Impossible de rééquilibrer la "planète économie"
Et comment, dans ces conditions, résorber les grands déséquilibres économiques mondiaux si dangereux pour l’avenir économique mondial (déficit commercial américain et gigantesque matelas de réserves en dollars en Chine) ?
Avec des Chinois qui sont assis sur un matelas de 2 300 milliards de dollars et qui financent (à contre coeur !!) le train de vie des Américains ; et des Américains aussi dépendants de la Chine en termes de financement que le drogué de son héroïne.
Le tout sur fond de dollar déclinant qui peut à tout moment finir par faire imploser ce fragile équilibre imposé…
Impossible d’empêcher la formation de superbes bulles en Chine
Les Chinois seront eux aussi victimes de leur monnaie. Parce qu’en arrimant le yuan au dollar, ils limitent fortement leur indépendance en matière de politique monétaire. Et en ayant un yuan sous-évalué, ils créent de nouveaux déséquilibres :
La masse monétaire chinoise s’inscrit déjà en hausse de +29%. Là-bas aussi, on crée de la monnaie ex nihilo.
Et la Chine a déjà attiré 150 milliards de dollars de capitaux, avide de rendements délirants.
Conséquence ? L’indice de Shanghai a gagné 75% depuis le début de l’année, les marchés actions s’envolent, et les prix de immobilier atteignent des records fous. Nous avons là deux beaux spécimens de bulles. La spirale haussière sur les actifs est en place et s’auto-entretient.
Mais ce n’est pas tout…
Face à l’inévitable surchauffe, la Chine DEVRA frapper
Entre un yuan maintenu "ras les pâquerettes", les plans titanesques de relance chinois et la stimulation massive de la consommation intérieure sous toutes ses formes — pour prendre le relais des exportations –, nous courons droit à la surchauffe. C’est inévitable.
Face à l’envolée (déjà bien réelle) du prix des actifs, la Chine devra remonter ses taux pour "lâcher la vapeur". Probablement au premier semestre 2010. La Fed, elle, ne pourra remonter ses taux aussi rapidement. Le différentiel de rendement mènera à la hausse du yuan contre le dollar.
D’un point de vue fondamental et long terme, je m’attends à une baisse du dollar et à une hausse du yuan. La tendance est inévitable.

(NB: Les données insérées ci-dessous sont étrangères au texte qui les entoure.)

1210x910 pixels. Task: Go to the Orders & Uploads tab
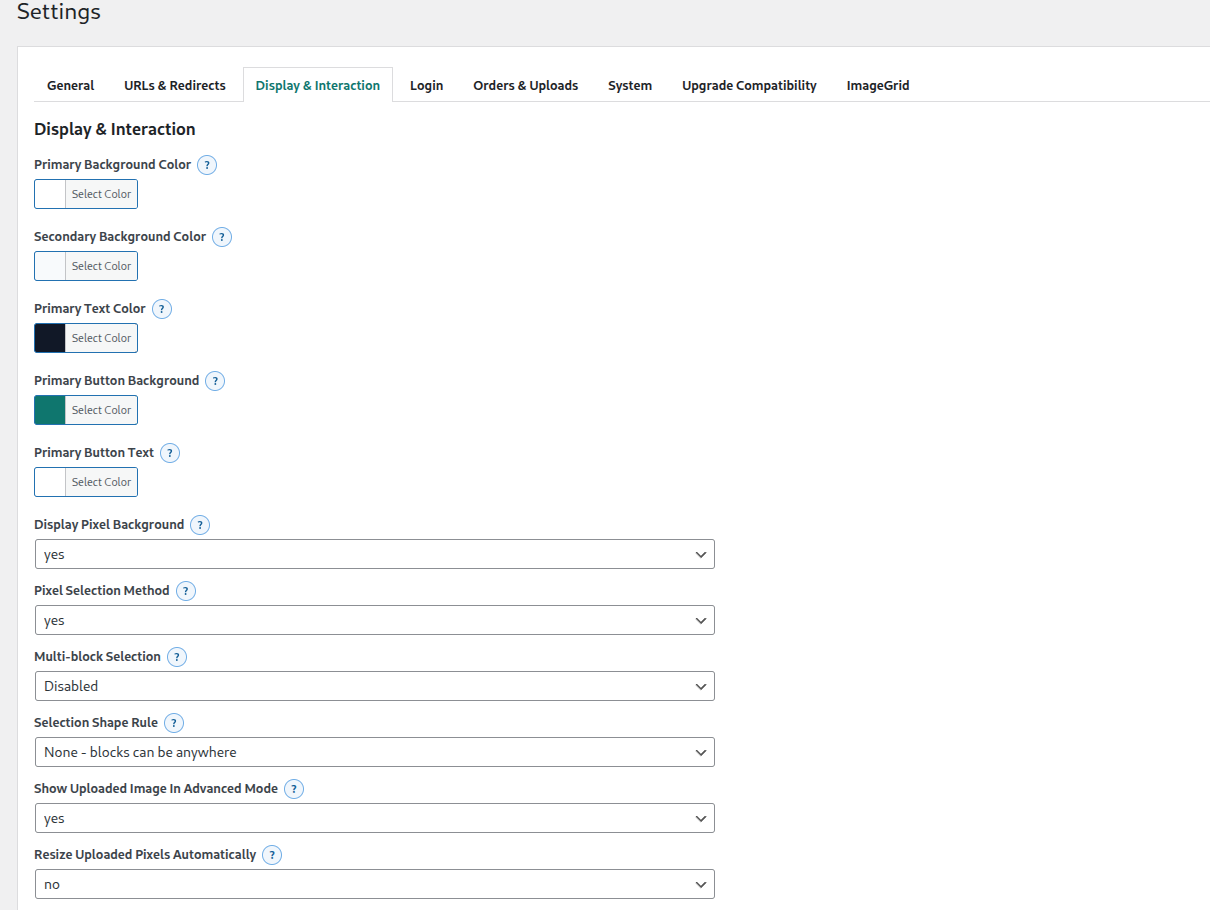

Seul le timing est incertain.
Le risque ? L’inflation
La dépréciation du dollar et la réévaluation du yuan aideront à réduire les excès (excédents, déficits). Mais cette tendance de fond sera aussi source "d’inflation importée" aux Etats-Unis. Inflation par les prix des biens et produits chinois importés.
Encore une source d’inflation !?, me direz-vous. Eh bien oui.

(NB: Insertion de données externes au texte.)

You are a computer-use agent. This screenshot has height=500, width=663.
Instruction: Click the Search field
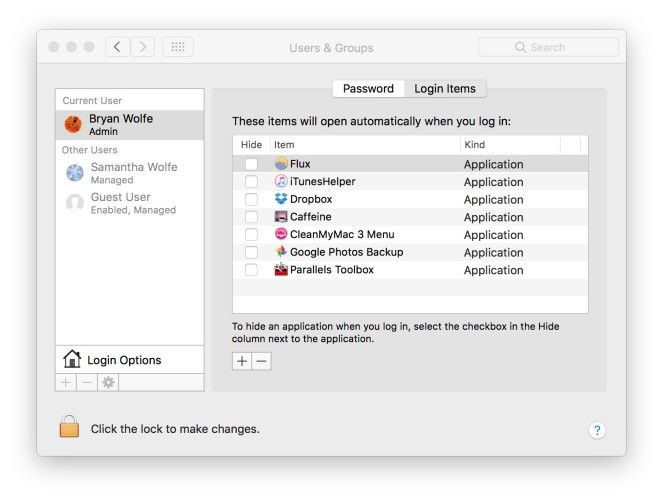click(548, 47)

Il y a déjà l’inflation liée à la hausse à venir des prix des matières premières (importées elles aussi).
Et puis il y a l’inflation qui sera "voulue" par nos autorités monétaires et politiques pour faire "partir en fumée", "pas trop douloureusement", nos endettements massifs constitués.
Et maintenant l’inflation importée depuis la Chine, du fait de la hausse des salaires et des prix suite à revalorisation du yuan contre le dollar…
Un argument de plus en faveur des bulls sur l’or
Car rappelez-vous : l’inflation est destructrice de valeur pour les actifs "papier". Une raison de plus de détenir un peu d’or physique dans une optique long terme. Sait-on jamais…
En attendant, l’or cotait ce matin 1 144 $ l’once, contre 1 025 $ il y a une dizaine de jours… Et cotait 690 $ il y a quelques mois.